### AVAILABLE DATA

================

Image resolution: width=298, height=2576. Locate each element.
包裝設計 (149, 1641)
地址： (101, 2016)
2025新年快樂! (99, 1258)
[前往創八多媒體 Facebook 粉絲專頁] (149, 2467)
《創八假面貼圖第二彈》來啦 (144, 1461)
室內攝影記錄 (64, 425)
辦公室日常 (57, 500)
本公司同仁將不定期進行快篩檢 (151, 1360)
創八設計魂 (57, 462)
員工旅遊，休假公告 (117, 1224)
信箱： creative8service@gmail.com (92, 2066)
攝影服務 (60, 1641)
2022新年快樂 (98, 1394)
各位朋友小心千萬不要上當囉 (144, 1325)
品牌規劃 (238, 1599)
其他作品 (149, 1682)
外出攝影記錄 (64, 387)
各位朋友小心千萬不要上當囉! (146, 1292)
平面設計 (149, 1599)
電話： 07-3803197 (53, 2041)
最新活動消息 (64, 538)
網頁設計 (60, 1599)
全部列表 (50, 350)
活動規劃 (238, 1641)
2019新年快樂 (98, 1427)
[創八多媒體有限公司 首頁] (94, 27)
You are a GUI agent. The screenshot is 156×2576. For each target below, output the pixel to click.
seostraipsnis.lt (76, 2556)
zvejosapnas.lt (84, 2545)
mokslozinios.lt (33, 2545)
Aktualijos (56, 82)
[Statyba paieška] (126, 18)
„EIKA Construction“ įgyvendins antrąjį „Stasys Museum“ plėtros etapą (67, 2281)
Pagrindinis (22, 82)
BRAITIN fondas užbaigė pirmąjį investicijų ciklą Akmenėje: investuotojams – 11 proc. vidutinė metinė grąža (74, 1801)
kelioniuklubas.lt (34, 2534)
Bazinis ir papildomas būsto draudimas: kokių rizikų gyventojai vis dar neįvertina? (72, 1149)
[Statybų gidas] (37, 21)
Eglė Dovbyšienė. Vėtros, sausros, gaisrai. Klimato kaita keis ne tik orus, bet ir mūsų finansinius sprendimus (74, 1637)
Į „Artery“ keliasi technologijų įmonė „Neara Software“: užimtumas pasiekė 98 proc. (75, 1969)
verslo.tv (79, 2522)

================

### TASK REQUIREMENTS
If a line in the data above includes the string "each", copy it.

### SOLUTION TO THE PROBLEM
Image resolution: width=298, height=2576. Locate each element.
You are a GUI agent. The screenshot is 156×2576. For each target below, output the pixel to click.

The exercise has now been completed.